Extract each line of the records below that contains the string "screenshot", treating uppercase and lowercase letters as distinct.
· · ·
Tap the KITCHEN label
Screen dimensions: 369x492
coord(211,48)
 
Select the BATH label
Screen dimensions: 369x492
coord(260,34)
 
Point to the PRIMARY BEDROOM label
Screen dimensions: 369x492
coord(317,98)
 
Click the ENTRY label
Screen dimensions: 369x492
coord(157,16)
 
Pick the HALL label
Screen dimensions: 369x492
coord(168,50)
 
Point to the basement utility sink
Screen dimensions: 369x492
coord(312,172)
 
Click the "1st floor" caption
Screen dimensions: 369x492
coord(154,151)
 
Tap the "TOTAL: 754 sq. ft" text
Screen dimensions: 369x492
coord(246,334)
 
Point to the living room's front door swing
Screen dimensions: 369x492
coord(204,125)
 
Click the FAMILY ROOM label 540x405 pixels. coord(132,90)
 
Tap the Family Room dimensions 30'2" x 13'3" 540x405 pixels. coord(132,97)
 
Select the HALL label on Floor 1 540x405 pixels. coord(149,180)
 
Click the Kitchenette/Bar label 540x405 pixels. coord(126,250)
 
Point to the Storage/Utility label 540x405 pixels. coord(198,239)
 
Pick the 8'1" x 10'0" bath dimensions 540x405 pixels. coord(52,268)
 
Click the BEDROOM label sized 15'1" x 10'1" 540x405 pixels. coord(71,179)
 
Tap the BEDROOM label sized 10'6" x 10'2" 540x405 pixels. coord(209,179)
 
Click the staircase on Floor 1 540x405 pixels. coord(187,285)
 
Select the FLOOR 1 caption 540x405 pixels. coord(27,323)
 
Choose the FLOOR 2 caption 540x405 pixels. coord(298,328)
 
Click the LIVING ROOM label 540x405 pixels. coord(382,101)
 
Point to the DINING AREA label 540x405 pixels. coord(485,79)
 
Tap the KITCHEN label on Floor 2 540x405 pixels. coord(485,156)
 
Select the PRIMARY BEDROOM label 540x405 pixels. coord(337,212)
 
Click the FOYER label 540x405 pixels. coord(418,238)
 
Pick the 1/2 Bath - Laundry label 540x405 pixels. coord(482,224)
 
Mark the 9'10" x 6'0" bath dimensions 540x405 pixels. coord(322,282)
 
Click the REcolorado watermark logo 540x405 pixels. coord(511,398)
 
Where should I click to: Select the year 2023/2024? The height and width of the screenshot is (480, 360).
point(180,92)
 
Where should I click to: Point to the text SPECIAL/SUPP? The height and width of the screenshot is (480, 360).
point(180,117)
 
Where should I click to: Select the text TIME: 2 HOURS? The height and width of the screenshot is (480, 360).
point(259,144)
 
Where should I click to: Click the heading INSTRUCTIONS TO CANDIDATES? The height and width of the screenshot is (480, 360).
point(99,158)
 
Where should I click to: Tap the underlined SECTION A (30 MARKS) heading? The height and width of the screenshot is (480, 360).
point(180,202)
· · ·
▶ **ANSWER FOR THIS EXERCISE**
Where should I click to: Select the year 2023/2024? The height and width of the screenshot is (480, 360).
Where should I click to: Point to the text SPECIAL/SUPP? The height and width of the screenshot is (480, 360).
Where should I click to: Select the text TIME: 2 HOURS? The height and width of the screenshot is (480, 360).
Where should I click to: Click the heading INSTRUCTIONS TO CANDIDATES? The height and width of the screenshot is (480, 360).
Where should I click to: Tap the underlined SECTION A (30 MARKS) heading? The height and width of the screenshot is (480, 360).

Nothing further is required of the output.